The excitement begins that evening with a trip to a jatilan at nearby Wanu village. Traditional community celebrations with strong animistic roots, jatilans involve ritualised performances of increasing ferocity and noisiness that culminate in the ‘trance dance’. During it, the most experienced dancers end up eating glass, rolling their eyes back in their heads and generally carrying on like Morris-dancing Pentecostalists (they wear bell-strewn leggings). The only Westerners there, we are gently bullied into joining the band on bongos. To add to the effect, every 10 minutes or so the electricity dies and everyone jeers.
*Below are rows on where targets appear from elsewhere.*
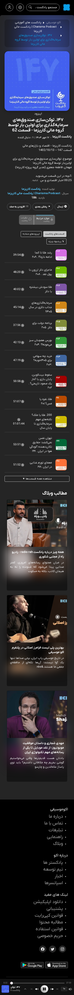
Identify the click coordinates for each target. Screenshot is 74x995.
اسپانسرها (54, 883)
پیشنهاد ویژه (55, 241)
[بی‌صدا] (70, 989)
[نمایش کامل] (25, 989)
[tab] (44, 219)
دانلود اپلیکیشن (48, 902)
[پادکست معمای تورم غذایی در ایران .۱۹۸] (61, 465)
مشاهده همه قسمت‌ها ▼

The second great Amanjiwo experience is, of course, a trip the next morning to Borobodur itself. A squat, square, Buddha-strewn temple only reclaimed from the jungle in the 19th century, Borobodur is not to the vast, imposing scale of Cambodia’s Angkor Wat or Myanmar’s Bagan. Its potency, by contrast, lies in the exquisite carvings that line its wedding-cake-tiered galleries, one huge instructional religious manual pasted out page by page on grey volcanic rock walls. Not that the present-day atmosphere is quite so elevating. The temple is one of Indonesia’s most popular domestic attractions and crawls with digital camera-toting packs of exuberant extended families, all of whom seem as excited at being photographed with tall, sweaty white people as with the serene Buddhas they’ve come to venerate.
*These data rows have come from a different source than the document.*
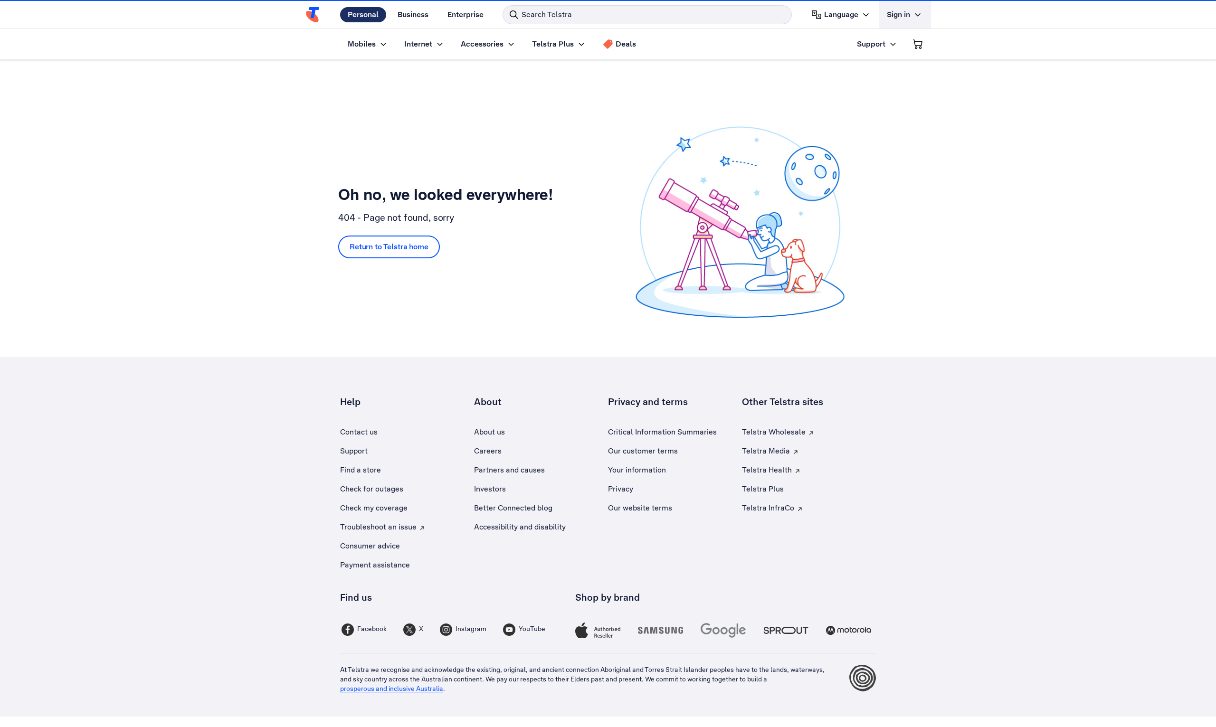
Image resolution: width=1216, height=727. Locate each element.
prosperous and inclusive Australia (391, 688)
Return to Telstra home (389, 247)
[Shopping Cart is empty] (917, 44)
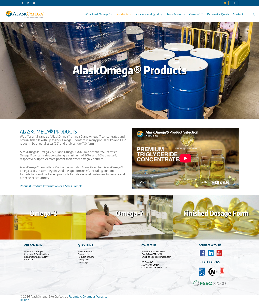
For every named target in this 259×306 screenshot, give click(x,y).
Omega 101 (83, 259)
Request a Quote (86, 257)
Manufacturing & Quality (36, 257)
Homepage (83, 262)
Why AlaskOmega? (33, 251)
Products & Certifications (36, 254)
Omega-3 (43, 213)
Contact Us (83, 254)
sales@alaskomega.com (159, 257)
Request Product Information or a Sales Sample (51, 186)
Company (28, 259)
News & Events (85, 251)
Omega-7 (129, 213)
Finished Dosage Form (215, 213)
The surprise highlight of our trip is a spontaneous decision, after another poolside lunch of satay and salad, to hire a motorbike and explore the back roads of this exotic, little-visited region. If there is a moment of consternation from the concierge – ‘why not hire the air-conditioned jeep and driver?’ – it passes smoothly and we are soon speeding off down country lanes on a bright shiny motorbike hastily borrowed from the chief gardener. We drive for hours, stopping for lunch at the nearby Muntilan market, with its low-roofed mercantile menagerie of chicken’s feet, bras, dried fish, sandals, crackers and pans, and then follow the signs to the Merapi Volcano observation point, getting increasingly cold and sore-bottomed as we travel the pot-holed track. Our ears even pop as we read the badly translated information panels – ‘hot clouds with face of monster attack village and kills 50 people’ – and help young Indonesian couples on dates take pictures against the smouldering cone.
Later that evening, prone on our terrace day-bed, the remnants of another Indonesian feast surrounding us, a little bit sun struck, tired from our trance dances, temple climbs and adventures on two wheels, we decide that first impressions can be deceiving. Despite its show-stopping welcome, Amanjiwo has even more exotic treats in store. We’ll be back soon to have our breath taken away all over again.